Bien sûr il y a un Front de gauche, un reste de PC, une extrême gauche… mais où est leur vision claire, cohérente, compréhensibleet diffusée lisiblement de la société vers laquelle ils veulent aller, dans laquelle chacun pourrait se situer et qu’on pourrait au moins critiquer, tout au moins opposer ? Certes ils dénoncent avec force et justesse l’organisation de la société actuelle, on a pu penser, ils ont pu penser que l’évidence de leurs dénonciations allait suffire à entraîner des électeurs à leurs côtés, en particulier les électeurs qui souffrent le plus de l’état actuel. Mais ils se sont évertués à combattre les perspectives du FN au lieu de définir et de proposer une autre perspective au moins aussi claire à opposer. Il est probable qu’une bonne partie de la population admet la justesse de leurs dénonciations, mais il est certain qu’elle ne voit pas ce que ces partis proposent et quel intérêt elle aurait d’y adhérer… et de voter pour eux. Jean-Luc Mélanchon s’est lourdement fourvoyé en consacrant son énergie et son talent certain à vouloir combattre le FN alors que c’était l’élaboration d’une autre alternative à expliquer et promouvoir qui seule pouvait permettre à des électeurs de faire un autre choix. Bien sûr que tout le monde veut protéger le climat, les arbres ou les petits oiseaux, manger sainement, etc. cela ne suffit pas pour voter écologiste quand on ne voit pas quelle société et quelle autre organisation sociale le permettront, quels changements dans nos postions sociales respectives cela induira.
Quand on écoute attentivement ce que disent des électeurs du FN, ce ne sont pas les idées de celui-ci qui les attirent, beaucoup se doutent même, voire savent qu’elles sont dangereuses, mais c’est la seule cohérence politique, certes simpliste, qui leur semble proposée, tout le reste est illisible. Lorsque l’on saisit ce qu’est cette idéologie et ses conséquences sur nos vies, il n’y a rien en face qui permette l’alternative et c’est le détournement de la vie politique et l’abstention… et le champ libre à l’idéologie FN et à son accession au pouvoir pour la réaliser.
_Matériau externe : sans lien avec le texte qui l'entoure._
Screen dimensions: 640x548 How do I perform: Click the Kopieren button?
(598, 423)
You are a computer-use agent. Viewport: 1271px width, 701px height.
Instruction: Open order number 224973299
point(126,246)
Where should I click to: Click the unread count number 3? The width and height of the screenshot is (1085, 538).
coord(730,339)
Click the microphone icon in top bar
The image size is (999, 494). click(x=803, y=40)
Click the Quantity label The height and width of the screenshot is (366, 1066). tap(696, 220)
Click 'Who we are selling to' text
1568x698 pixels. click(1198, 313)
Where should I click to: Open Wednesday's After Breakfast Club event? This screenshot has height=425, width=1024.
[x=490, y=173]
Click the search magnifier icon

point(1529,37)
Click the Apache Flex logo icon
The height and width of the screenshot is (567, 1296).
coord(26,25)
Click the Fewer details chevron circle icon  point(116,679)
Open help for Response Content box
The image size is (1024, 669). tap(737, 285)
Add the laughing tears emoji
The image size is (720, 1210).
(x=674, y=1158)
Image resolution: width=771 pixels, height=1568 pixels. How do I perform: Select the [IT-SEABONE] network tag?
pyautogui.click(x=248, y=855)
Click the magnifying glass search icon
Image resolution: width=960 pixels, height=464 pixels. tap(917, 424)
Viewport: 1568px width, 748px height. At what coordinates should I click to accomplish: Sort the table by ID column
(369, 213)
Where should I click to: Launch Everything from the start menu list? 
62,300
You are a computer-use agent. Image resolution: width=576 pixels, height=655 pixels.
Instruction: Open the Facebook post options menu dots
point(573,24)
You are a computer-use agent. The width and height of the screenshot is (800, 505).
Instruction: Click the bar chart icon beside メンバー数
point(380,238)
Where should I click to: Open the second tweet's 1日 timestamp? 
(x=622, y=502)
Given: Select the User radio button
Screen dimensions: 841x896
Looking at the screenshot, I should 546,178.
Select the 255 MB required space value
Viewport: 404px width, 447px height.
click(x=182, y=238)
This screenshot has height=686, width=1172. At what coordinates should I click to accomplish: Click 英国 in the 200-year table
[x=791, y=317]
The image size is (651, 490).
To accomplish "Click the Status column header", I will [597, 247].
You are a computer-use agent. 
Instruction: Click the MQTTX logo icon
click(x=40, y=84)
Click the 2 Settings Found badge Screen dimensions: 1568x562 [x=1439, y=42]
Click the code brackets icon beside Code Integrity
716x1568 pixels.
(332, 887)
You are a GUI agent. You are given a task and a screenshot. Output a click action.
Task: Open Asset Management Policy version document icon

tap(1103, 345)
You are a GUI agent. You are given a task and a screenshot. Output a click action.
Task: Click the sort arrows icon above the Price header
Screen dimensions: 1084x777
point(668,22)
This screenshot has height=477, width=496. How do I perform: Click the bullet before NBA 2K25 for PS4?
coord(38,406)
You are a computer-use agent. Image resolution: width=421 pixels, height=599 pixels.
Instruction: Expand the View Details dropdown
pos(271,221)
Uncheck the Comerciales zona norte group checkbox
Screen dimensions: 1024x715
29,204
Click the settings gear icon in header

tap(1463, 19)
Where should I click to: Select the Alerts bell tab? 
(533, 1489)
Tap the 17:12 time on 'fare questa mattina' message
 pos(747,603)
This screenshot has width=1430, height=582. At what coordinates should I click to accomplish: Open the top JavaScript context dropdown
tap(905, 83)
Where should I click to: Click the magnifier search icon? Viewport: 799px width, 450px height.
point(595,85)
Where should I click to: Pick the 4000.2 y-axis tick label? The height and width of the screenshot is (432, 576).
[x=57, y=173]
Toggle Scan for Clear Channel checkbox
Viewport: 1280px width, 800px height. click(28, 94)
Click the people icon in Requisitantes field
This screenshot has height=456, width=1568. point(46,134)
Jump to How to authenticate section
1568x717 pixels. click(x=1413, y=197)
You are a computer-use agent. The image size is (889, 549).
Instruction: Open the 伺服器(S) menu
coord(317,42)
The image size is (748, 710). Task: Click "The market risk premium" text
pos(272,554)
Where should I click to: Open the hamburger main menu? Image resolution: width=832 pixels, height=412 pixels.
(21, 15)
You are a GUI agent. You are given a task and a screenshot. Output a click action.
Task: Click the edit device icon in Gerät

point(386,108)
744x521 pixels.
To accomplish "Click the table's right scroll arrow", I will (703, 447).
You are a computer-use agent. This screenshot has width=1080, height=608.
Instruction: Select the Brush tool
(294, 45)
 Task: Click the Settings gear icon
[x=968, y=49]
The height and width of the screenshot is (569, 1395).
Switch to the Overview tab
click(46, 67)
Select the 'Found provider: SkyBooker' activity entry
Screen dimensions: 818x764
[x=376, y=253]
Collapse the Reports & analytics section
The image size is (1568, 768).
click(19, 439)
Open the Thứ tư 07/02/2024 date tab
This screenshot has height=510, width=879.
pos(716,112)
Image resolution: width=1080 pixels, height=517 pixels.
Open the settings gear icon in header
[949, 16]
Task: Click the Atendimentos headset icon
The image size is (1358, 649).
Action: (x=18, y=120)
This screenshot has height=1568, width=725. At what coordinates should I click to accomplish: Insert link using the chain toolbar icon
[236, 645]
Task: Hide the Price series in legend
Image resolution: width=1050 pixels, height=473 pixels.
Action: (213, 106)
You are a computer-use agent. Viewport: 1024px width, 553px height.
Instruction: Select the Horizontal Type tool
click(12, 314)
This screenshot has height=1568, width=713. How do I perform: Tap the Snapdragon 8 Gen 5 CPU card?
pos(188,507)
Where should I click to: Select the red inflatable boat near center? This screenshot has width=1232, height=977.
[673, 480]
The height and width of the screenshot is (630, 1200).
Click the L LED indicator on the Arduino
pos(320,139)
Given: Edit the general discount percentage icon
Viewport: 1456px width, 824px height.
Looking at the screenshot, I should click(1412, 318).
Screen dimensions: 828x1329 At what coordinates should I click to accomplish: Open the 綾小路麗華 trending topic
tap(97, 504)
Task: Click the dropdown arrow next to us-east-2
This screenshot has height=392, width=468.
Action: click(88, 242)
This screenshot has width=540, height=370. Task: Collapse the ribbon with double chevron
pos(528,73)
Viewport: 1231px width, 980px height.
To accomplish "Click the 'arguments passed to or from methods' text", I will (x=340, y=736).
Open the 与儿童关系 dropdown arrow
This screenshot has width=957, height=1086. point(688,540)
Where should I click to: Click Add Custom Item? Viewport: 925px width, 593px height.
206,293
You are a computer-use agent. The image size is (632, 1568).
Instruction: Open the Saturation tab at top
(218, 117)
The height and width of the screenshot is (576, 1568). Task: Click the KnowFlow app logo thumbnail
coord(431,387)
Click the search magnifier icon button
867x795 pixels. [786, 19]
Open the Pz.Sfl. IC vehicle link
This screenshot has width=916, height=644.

Il faut arriver à comprendre que, sauf à nier toute intelligence aux citoyens, on ne peut les condamner à ne voter que pour empêcher telle ou telle idéologie de triompher sans d’autres propositions que celle du statut quo.
En somme les partis politiques ont tué le débat politique et idéologique au profit du débat politicien, aussi bien en leur propre sein qu’entre eux, et c’est le FN ouvertement idéologique qui en bénéficie puisqu’il reste seul visible sur ce terrain.